SPECIAL BOOK EXCERPT
From the forthcoming book GOOD WITHOUT GOD: What a Billion Nonreligious People Do Believe by Greg Epstein. Copyright © 2009 by Greg Epstein. To be published on October 27, 2009, by William Morrow, an imprint of HarperCollins Publishers.
By Greg Epstein
“It’s not easy to live a good life or be a good person—with or without a god,” writes Harvard Humanist Chaplain Greg Epstein in the introduction to his new book, Good Without God: What a Billion Nonreligious People Do Believe.” Tolerant, fair-minded people of all religions or none do not dwell on the question of whether we can be good without God,” Epstein continues. “The answer is yes. Period. Millions and millions of people are, every day. However, the question why we can be good without God is much more relevant and interesting. And the question of how we can be good without God is absolutely crucial. Those are the questions in this book—the essential questions asked and answered by Humanism.”
[The following section is excerpted from Chapter 6, “Good Without God in Community: The Heart of Humanism,” with permission of the author and the publishers.]

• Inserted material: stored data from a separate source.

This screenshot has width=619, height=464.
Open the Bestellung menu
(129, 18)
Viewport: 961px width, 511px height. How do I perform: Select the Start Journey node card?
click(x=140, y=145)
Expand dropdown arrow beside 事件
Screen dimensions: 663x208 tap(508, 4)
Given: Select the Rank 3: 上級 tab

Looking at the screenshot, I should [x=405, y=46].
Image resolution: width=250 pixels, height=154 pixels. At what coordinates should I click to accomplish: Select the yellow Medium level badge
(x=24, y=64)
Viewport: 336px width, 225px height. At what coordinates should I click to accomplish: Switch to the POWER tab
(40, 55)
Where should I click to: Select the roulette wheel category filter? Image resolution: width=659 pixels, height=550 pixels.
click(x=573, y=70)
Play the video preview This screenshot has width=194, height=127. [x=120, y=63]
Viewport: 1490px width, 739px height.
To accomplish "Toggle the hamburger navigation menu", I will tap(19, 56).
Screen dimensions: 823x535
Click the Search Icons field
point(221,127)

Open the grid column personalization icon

Art, Nature, and Being Alive Twice
Another important and Humanistic alternative to prayer you don’t need me to tell you about—but which is important to mention—is the appreciation of nature and the arts. Just as frequent reminders of the importance of compassion and the golden rule can be helpful (see chapter 4), we secular people can’t be reminded too often that art and the natural world are always there waiting for us to appreciate and take part in them. A psychologist friend of mine likes to say that every Sunday he attends the “Church of the Blue Dome.” Or as the eighth-century Chinese poet Li Po said to his friend and colleague Tu Fu, “Thank you for letting me read your new poems. It was like being alive twice.” What, after all, is making or appreciating art if not taking what we find in the world around us—its radiant natural glory and toxic ugliness, our own love and hate, passion and ambivalence, anger and humor—and transforming it all into something that makes life more beautiful, more worthwhile? One finds this kind of sentiment again and again among great artists and Humanist lovers of art. Katha Pollitt, whom the right wing has labeled the “Atheist in Chief” at Nation magazine,has in fact written sensitively that atheism alone, as the rejection of gods and the supernatural, cannot meet our deepest human needs for connection and inspiration, but “perhaps art can go where atheism cannot.” And musicologist Daniel Levitin gets at a similar idea in a beautiful chapter entitled “Comfort” in his book The World in Six Songs: How the Musical Brain Created Human Nature. The chapter is subtitled with some words a Joni Mitchell fan blurted out to her in gratitude while Mitchell and Levitin were eating dinner together one night. Explaining that Mitchell had helped her get through a rough decade in the 1970s, the fan said, “Before there was Prozac, there was you.”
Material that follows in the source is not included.